In another example of the “fundamental clash of philosophies,” a professor and diversity coordinator has taken to the pages of the The New York Times to let us know why a popular animated film isn’t quite all that … for reasons not entirely clear.
In his piece, Oklahoma State’s Lawrence Ware “confronts his Spider-Verse problem” — the issue seemingly his son’s enjoyment of the current hit movie Spider-Man: Into the Spider-Verse.
Like many progressives, the professor is among those who believe that in order to fully appreciate something, one must possess the same skin hue as the subject in question. Ware says “Growing up, I did not see myself in popular culture. Cyclops, Wolverine, Captain America, Luke Skywalker, Spider-Man — these were my cultural heroes, the characters I wanted desperately to be. The truth is, I could never inhabit their lives.”
He adds he could “never be” the actual superhero, only a sidekick.
Since the prof includes Wolverine and Luke Skywalker in this list, it indicates he began his comics indulgence in the 1970s (Wolverine debut: 1974; Skywalker: 1977). If proper enjoyment requires “seeing one’s self” and being more than a mere sidekick, why didn’t Ware read and collect books featuring characters like Black Panther (debut: 1966), Blade (debut: 1973), and the Falcon (debut: 1969)?
(I know, I know, the Falcon was Captain America’s “sidekick” for some time; however, if anyone has bothered to read 1970s “Captain America,” you’d know that the Falcon frequently contended with that very issue, including how it was perceived from a “black” perspective.)
Given that Spider-Verse prominently features a black-Hispanic Spider-Man (Miles Morales), Ware was pumped for the flick. But the excitement fizzled:
Morales, the first Afro-Latino Spider-Man, was the focus for the first half of the film, but, thereafter, he became a Spider-Man among Spider-Men. He was no longer the focus, and that puts me in a tough place as a father of young children. …

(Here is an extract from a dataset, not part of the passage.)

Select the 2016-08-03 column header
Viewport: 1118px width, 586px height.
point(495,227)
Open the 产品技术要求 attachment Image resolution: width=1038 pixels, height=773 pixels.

Quinn, who is 8, thinks he is Miles Morales. He zips around the living room on pretend spider webs and fights imaginary bad guys, much to his mother’s chagrin. LJ, 10, loves, for some reason I can’t fathom, the character of the Prowler, and has taken to drawing him in markers on random scraps of paper around the house. He did something similar with Killmonger in “Black Panther” and Thanos in “Avengers: Infinity War.”(The kid clearly has a thing for complex villains.)
[…] They have not stopped talking about the film, and this is all because they saw themselves in the characters that looked like them on the screen. …
Miles spoke to them in a unique way, and while I want them to see the world clearly and learn to critique the pop culture they consume, I am going to let them enjoy this imperfect superhero movie. For LJ and Quinn to identify so deeply with black characters onscreen is important. I have decided to lay aside analysis and allow them to love this movie … in spite of its flaws.
“Flaws”? “Tough place”? It seems the only “flaw” of the film is that Miles Morales isn’t consistently the prime focus. As Reason’s Robby Soave asked, “The author reluctantly lets his son watch Spider-Man: Into the Spiderverse, overlooking the problematic stuff… which is… what, exactly?”
Added Soave: “Unsurprisingly, the author is a diversity czar at a university.”
This is a baffling piece. The author reluctantly lets his son watch Spider-Man: Into the Spiderverse, overlooking the problematic stuff… which is… what, exactly? He never explains. (Unsurprisingly, the author is a diversity czar at a university.) https://t.co/O6S622xbtm
— Robby Soave (@robbysoave) December 31, 2018
And that’s precisely it. Academic diversity personnel are individuals in search of a problem. If there isn’t one, they’ll create one.